**Problem to solve:** Starting at the line that contains "Click plus icon before Smooth Ridit Transform" and ending at the line that contains "click(286, 87)", write those lines out again, requests included, and multiply every coordinate in the answers by 1.75, rounding to whole numbers with halves going up. Leave the pictures out.
* START Records shown *
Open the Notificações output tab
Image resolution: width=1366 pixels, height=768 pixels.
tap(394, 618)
* END Records shown *
* START Records shown *
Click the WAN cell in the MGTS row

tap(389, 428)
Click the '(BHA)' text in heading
* END Records shown *
* START Records shown *
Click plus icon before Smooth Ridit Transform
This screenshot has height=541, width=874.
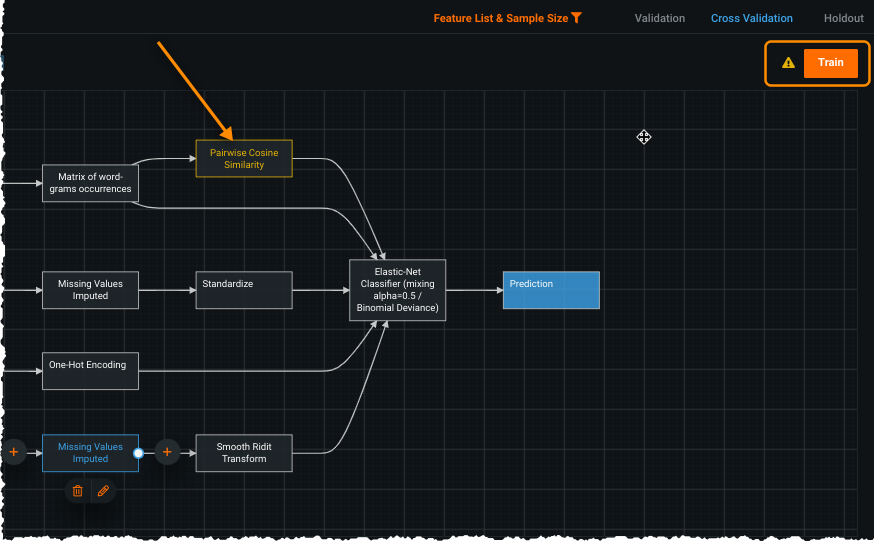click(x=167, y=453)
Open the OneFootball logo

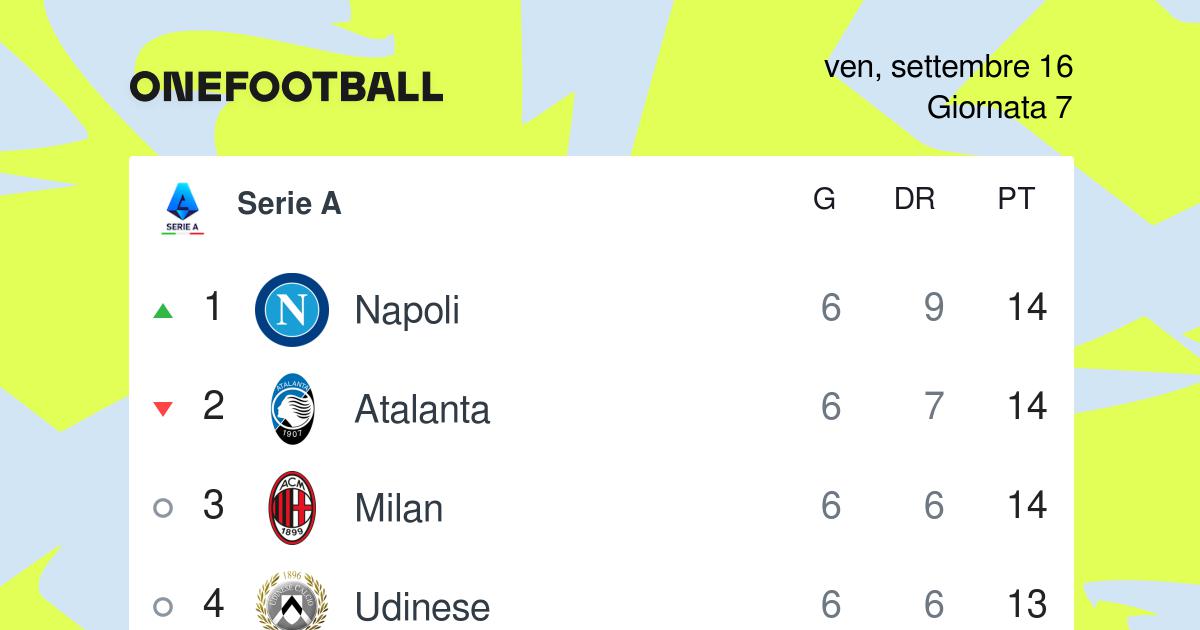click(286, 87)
* END Records shown *
**Solution to this problem:**
Click plus icon before Smooth Ridit Transform
This screenshot has height=541, width=874.
click(x=292, y=793)
Open the OneFootball logo

click(501, 152)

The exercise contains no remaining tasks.